How Much Will Bad Credit Cost You?

At the same time, access isn't everything: Borrowers with poor credit may find it easier to get a used car loan these days, but they're paying more for it. Interest rates have generally climbed, as have the amounts financed, but when you look at the deep subprime borrowers, the story is a little different. Consumers with bad credit are financing less than they were last year (down to an average of $14,014 from $14,094 in 2013) and are paying a lot more for it.

Lenders are exceedingly cautious with credit-poor drivers: The average interest rate on a used car for these borrowers was 18.62 percent at the start of 2014, which is much lower than the average 14.53 percent rate for the next risk tier up (subprime borrowers with scores between 550 and 619). The next cutoff is even more extreme, with middle-tier, nonprime borrowers getting an average 8.31 percent on their used-car loans. All of these rates are up from 2013, but deep subprime borrowers saw the largest jump. (On the other end of the spectrum, prime consumers had used auto loans with interest rates averaging 5.13 percent, up from 2013, and borrowers with top credit scores receive an average rate of 3.5 percent, down from 2013).

Say you take out a $14,000 car loan with a 60-month term. The difference between a subprime borrower and a deep subprime borrower could amount to about $1,800 of savings over the life of the loan — that's a significant difference, and that's just for a consumer with poor credit, rather than terrible credit. The better your credit standing, the more you can potentially save.

If you're looking for a better deal on your used car loan, look at your credit first. A few score points could make a huge difference in what you pay for transportation.

"The loans end up being priced higher to account for the very high default rate," Zabritski said. People with bad credit tend to fall behind on payments more than people who have better credit scores, so if you don't want that risk label and the associated costs, you need to make some changes.

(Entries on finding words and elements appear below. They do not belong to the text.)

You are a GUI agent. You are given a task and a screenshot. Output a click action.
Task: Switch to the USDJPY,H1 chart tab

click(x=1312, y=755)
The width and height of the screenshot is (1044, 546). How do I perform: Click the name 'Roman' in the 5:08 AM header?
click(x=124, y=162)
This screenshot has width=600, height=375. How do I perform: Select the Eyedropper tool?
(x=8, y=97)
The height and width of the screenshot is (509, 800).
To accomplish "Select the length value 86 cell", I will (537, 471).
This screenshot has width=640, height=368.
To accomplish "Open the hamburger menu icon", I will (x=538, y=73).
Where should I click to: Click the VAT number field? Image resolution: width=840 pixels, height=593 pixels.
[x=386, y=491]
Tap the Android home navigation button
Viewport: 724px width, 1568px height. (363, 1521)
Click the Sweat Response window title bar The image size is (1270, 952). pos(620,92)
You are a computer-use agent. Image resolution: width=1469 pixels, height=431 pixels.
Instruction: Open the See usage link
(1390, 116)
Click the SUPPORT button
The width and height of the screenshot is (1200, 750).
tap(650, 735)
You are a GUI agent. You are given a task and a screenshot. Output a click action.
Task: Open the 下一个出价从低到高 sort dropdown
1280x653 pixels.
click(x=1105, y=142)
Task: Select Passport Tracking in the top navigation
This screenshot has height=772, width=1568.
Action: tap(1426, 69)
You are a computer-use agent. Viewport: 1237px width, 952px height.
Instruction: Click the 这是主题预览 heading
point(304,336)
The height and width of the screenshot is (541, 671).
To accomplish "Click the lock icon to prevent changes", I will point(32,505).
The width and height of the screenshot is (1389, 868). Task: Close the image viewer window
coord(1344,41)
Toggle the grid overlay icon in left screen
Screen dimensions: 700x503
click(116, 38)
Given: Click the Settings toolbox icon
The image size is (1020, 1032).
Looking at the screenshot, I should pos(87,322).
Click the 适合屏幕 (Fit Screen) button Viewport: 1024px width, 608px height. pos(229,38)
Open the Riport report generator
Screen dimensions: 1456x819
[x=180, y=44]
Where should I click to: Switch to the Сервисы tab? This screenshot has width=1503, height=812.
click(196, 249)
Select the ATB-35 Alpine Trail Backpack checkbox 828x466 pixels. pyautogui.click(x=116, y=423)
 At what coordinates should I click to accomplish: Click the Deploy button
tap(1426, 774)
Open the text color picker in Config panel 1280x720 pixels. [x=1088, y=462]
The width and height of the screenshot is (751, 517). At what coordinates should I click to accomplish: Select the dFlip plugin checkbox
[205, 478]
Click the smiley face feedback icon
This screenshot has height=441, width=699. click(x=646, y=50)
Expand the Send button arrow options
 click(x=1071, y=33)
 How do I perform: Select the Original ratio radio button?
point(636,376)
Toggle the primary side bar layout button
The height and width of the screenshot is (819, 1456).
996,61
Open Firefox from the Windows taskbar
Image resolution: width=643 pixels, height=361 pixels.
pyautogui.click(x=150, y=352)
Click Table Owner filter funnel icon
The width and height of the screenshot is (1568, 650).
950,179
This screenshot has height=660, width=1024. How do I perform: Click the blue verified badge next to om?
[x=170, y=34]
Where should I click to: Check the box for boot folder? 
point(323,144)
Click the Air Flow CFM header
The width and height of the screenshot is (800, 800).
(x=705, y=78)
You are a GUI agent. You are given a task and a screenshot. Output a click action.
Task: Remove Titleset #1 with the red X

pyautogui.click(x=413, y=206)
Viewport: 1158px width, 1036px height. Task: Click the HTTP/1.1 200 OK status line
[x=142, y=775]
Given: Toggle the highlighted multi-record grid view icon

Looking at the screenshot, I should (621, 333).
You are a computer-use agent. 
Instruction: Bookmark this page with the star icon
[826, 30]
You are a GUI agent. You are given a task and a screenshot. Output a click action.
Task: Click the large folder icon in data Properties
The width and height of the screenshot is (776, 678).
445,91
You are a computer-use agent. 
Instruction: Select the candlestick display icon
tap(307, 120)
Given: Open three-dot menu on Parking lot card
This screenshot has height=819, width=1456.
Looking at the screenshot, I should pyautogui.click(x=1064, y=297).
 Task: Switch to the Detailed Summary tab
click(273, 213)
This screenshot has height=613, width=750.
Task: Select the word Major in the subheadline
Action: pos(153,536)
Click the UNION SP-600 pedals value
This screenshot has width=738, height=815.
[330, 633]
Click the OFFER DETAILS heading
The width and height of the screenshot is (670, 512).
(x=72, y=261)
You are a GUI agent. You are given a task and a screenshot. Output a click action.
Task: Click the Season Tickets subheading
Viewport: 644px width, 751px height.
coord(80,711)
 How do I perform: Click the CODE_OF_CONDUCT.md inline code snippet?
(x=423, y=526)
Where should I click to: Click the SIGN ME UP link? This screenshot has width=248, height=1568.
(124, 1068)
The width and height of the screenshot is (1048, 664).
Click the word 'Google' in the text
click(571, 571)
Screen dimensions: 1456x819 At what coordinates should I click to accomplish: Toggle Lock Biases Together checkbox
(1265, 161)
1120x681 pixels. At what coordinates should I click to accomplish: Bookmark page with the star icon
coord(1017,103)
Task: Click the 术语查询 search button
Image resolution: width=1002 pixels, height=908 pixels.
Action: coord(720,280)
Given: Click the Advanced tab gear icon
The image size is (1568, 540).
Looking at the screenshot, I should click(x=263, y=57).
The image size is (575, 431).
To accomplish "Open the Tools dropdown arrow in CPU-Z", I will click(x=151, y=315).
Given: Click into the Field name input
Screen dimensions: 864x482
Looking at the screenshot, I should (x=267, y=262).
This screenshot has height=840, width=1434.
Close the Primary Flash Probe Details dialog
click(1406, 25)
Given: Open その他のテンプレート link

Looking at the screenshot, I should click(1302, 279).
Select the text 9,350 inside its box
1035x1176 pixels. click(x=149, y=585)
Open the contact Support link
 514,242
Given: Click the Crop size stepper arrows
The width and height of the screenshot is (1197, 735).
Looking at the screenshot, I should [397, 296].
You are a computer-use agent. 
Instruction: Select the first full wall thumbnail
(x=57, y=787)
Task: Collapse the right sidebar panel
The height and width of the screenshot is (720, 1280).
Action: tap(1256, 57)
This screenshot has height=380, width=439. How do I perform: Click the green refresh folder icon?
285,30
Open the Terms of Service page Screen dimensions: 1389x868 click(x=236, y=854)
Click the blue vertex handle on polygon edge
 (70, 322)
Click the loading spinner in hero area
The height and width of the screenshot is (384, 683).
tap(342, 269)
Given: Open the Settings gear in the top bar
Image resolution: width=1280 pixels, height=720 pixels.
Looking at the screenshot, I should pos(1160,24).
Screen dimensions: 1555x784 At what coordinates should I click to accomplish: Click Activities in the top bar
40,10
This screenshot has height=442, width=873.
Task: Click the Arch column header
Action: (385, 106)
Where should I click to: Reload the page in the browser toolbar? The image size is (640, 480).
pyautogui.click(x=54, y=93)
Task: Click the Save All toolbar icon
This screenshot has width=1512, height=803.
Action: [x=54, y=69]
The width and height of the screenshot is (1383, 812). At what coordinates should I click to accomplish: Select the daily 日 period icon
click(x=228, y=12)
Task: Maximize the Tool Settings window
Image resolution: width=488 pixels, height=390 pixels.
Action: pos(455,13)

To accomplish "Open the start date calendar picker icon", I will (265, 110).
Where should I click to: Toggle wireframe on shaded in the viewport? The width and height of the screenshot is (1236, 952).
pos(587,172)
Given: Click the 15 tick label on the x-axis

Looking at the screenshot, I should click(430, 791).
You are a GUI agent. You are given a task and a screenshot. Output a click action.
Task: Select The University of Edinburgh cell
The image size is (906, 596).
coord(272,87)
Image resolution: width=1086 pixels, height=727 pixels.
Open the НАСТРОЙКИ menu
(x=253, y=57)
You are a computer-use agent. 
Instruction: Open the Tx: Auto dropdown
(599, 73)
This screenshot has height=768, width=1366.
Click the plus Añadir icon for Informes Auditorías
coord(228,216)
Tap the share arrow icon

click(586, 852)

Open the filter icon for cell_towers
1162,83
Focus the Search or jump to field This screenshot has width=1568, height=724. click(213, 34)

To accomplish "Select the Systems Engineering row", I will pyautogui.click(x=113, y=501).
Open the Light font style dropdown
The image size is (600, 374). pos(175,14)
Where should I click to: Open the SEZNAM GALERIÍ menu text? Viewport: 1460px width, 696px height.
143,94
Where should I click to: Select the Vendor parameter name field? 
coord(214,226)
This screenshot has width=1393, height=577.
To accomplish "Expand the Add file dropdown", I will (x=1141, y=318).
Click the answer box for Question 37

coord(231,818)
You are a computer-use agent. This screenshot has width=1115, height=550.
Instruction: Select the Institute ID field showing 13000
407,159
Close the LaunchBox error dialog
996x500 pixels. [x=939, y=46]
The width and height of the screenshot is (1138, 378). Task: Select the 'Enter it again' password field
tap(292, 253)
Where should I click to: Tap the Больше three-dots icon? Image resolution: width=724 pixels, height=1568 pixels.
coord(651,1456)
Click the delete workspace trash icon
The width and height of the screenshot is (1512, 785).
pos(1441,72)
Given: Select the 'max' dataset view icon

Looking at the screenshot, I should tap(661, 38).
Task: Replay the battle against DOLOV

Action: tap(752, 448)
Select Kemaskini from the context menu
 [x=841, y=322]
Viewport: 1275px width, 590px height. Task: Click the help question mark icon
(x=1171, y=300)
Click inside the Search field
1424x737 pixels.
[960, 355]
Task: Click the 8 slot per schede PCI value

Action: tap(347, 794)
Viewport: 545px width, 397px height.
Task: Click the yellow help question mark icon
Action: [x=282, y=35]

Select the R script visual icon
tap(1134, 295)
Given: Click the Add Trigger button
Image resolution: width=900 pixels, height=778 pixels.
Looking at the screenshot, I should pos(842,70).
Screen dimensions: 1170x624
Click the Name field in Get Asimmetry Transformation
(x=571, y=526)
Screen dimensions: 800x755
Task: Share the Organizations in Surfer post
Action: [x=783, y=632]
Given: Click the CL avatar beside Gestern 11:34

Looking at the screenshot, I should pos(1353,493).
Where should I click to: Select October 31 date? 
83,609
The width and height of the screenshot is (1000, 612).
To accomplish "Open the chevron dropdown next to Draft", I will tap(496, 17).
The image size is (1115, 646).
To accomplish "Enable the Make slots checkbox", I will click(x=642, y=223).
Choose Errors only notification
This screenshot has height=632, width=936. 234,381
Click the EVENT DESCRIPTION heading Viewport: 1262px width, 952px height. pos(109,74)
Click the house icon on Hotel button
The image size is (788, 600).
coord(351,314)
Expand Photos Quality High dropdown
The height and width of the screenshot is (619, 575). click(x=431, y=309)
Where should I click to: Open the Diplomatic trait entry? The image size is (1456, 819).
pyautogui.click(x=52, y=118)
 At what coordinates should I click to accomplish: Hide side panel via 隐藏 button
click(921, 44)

There's not much you can do if you need a car right now, but that's why planning ahead, monitoring your credit and following a plan to build or maintain good credit can help you save money in the long run. If you're thinking of buying a car and are curious how your credit may affect how much it costs you, you can look at your free credit data using Credit.com. Sometimes it just takes small changes to give your scores a boost, which can make a huge difference to your bottom line.